Guest More than 1 year ago
Before Women Had Wings was one of Oprah's early selections--and for good reason--it is a classic. The writing exposes the raw emotions of the characters through their dialoge, attitudes and the things left unsaid as much as the things made obvious...You can feel the confusion and helplessness, anger and frustration.. and the pride in the characters...one of the most compelling books about abuse on the market. Beautifully written.
Guest More than 1 year ago
This book was absolutely awesome i loved it. When reading this book it made it feel so real like i was right there when everythign happened. The author did a great job going into detail. Over all this bok is great.
Guest More than 1 year ago
This was a very good book but no exactly one that is life changing and inspirational. I only felt small emotion but at least there were emotions. I really do like Fowlers style of writing but she just needs to write a book that is dynamic and has deep characters.
Guest More than 1 year ago
If you need a book to read, this should be it. It is the very best book i have ever read. Connie does such a good job and makes the book so realistic. Bird reaches out to you in more ways than one. connie shows you abuse through the eyes of a child and how incredibly funny it can be while at the same time, it is sad. Bird is so innocent, yet she's not.

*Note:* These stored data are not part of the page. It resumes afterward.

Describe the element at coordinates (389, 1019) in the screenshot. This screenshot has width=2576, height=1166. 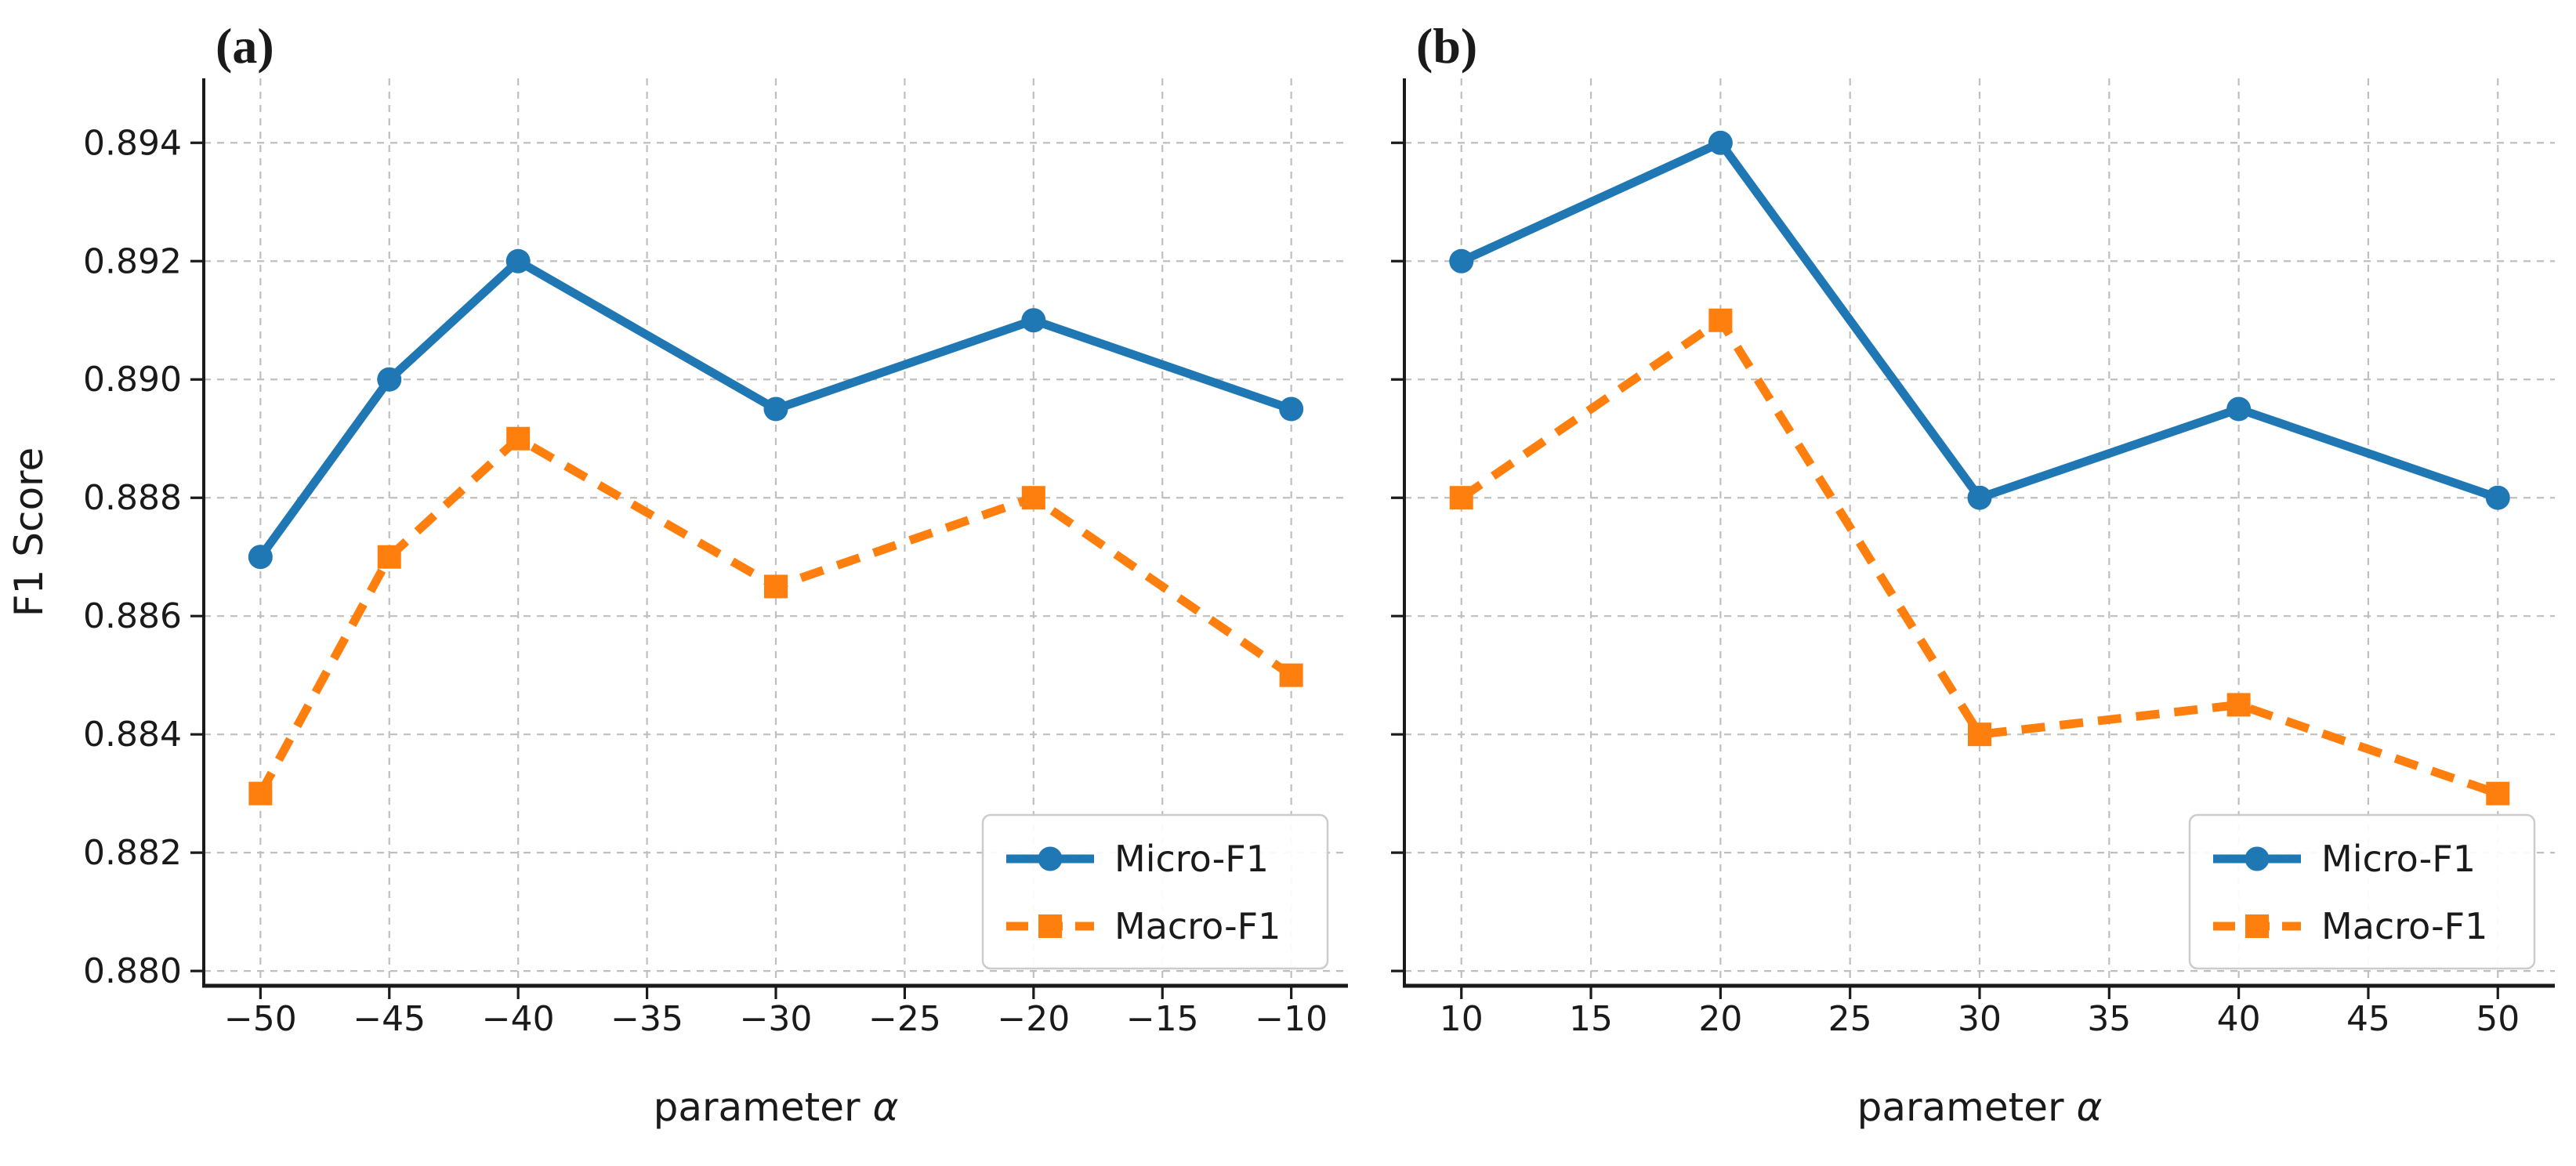
I see `x-tick-label: −45` at that location.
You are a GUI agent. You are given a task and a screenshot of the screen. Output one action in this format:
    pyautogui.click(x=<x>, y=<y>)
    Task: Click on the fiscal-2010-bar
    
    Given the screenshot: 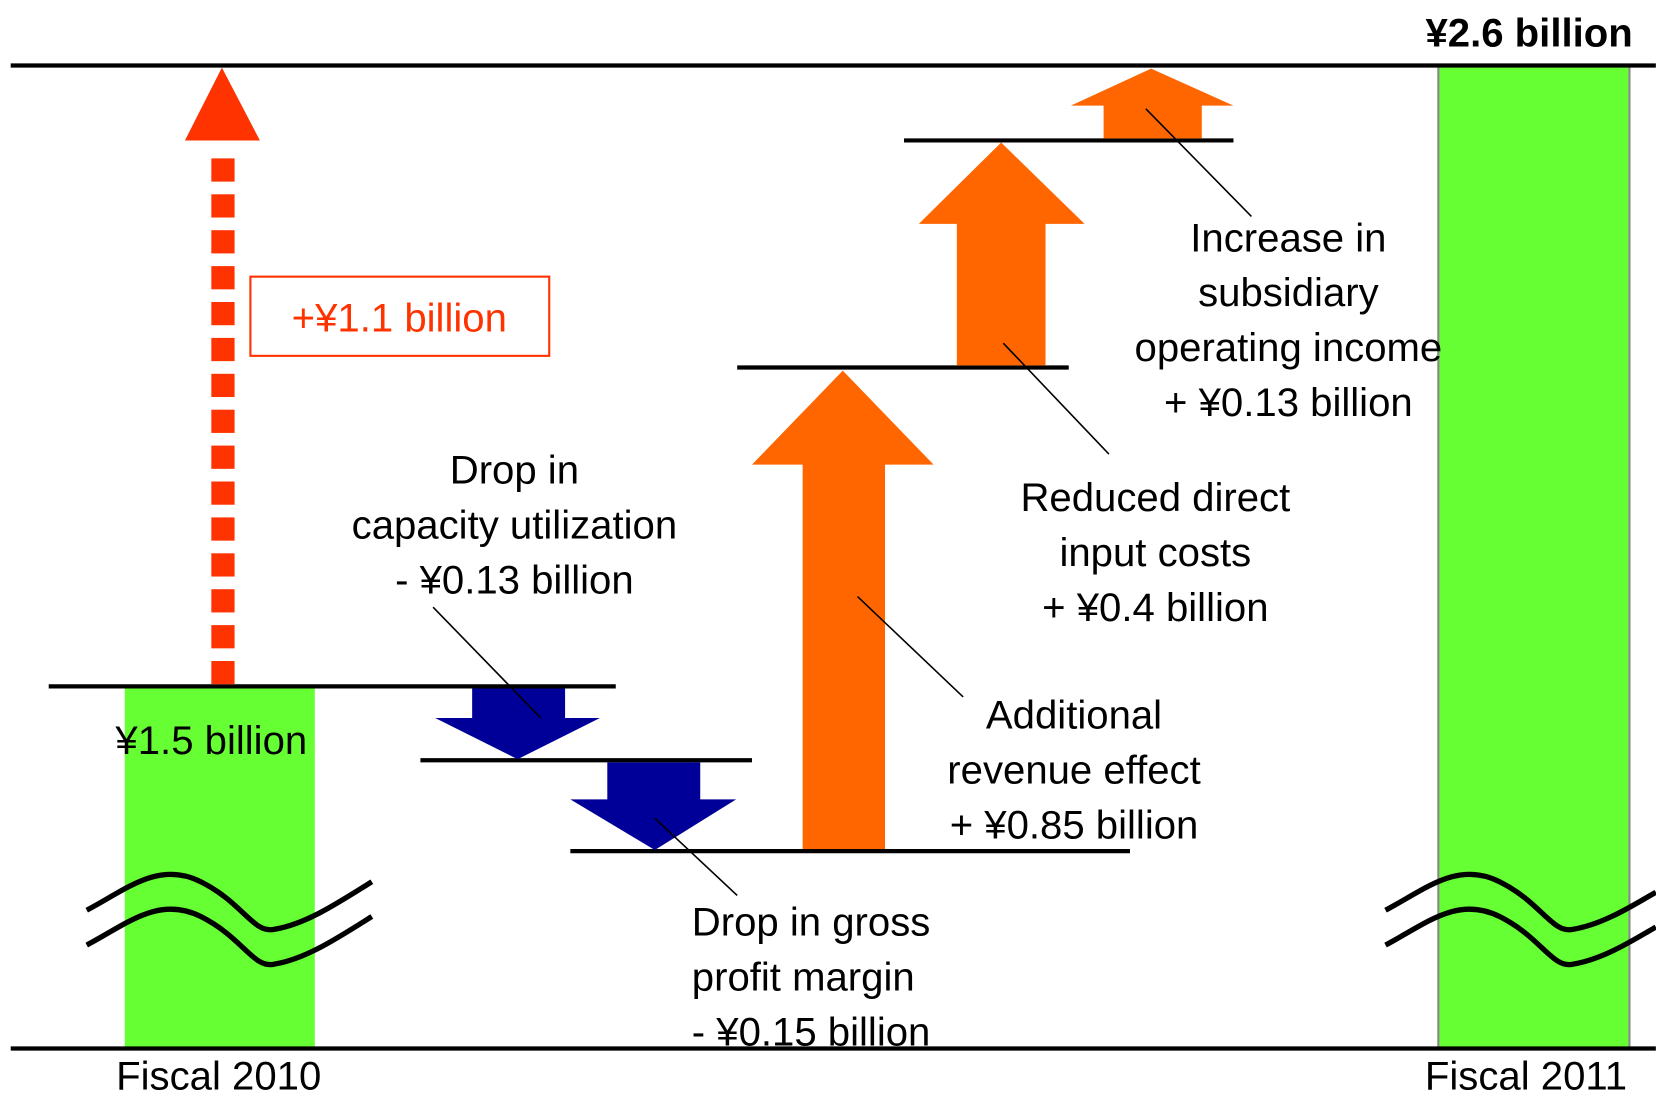 What is the action you would take?
    pyautogui.click(x=220, y=868)
    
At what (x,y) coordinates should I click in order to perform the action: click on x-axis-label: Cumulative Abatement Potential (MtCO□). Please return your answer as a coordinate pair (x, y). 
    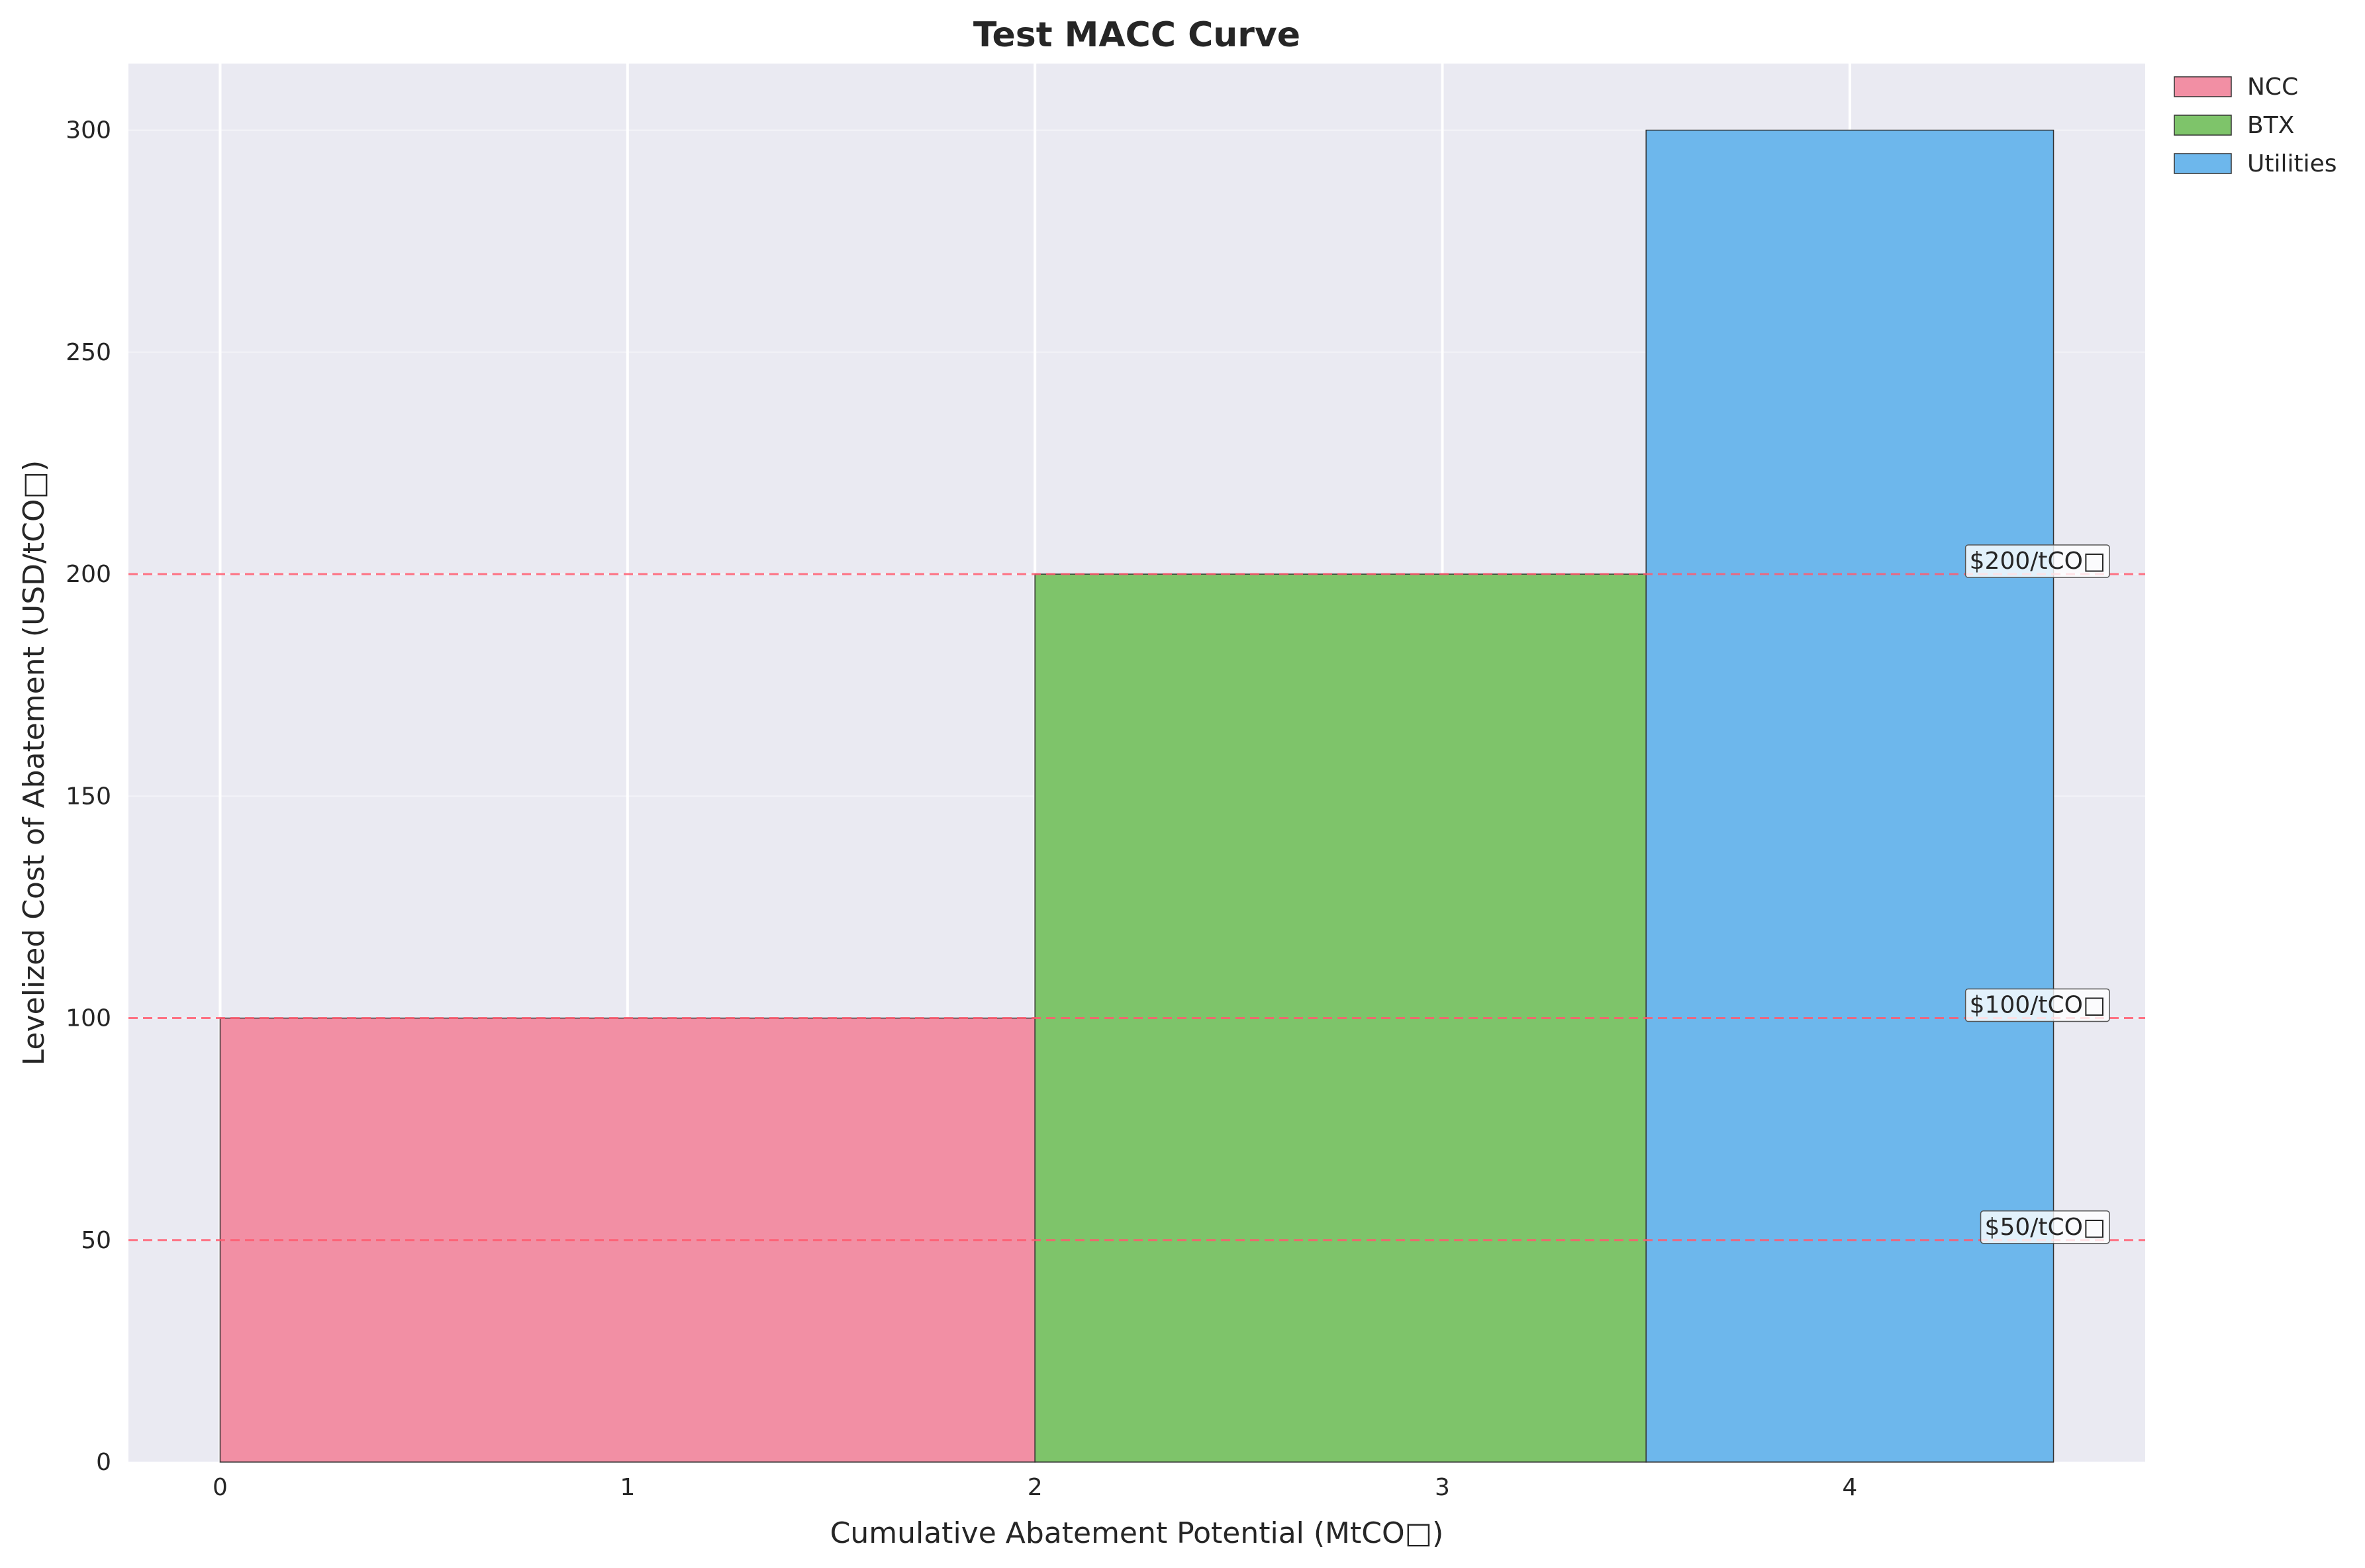
    Looking at the image, I should click on (1137, 1533).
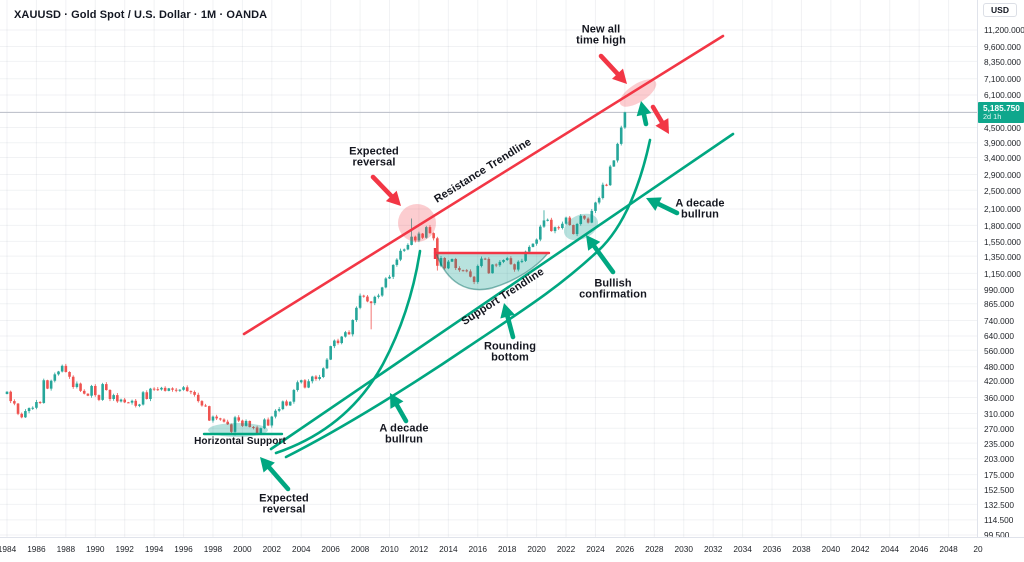 The width and height of the screenshot is (1024, 562). I want to click on price-tick-label: 640.000, so click(999, 336).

Guest More than 1 year ago
This is my most favorite book I have ever read. Connie Mae Fowler has made me laugh, and made me cry, and made me understand some things about child abuse. The characters were so developed, I found myself 'looking' for Bird when I went out! An outstanding contribution!
Guest More than 1 year ago
This book narrates on the growing process of women throughout all ages. It's about women struggling with each other, attempting to find themselves. I loved the message of one being the master of restricting yourself or setting yourself free. And how powerful letting go plays a huge role.
Guest More than 1 year ago
Before Women Had Wings is southern writing at it's finest. The characters were so real and believable, I almost had myself convinced that I was Bird. Would love to read more by this author
Guest More than 1 year ago
This book was the best book i have ever read.....i loved it so much i read it twice and let all my friends and family borrow, they all loved it as much as i did!!!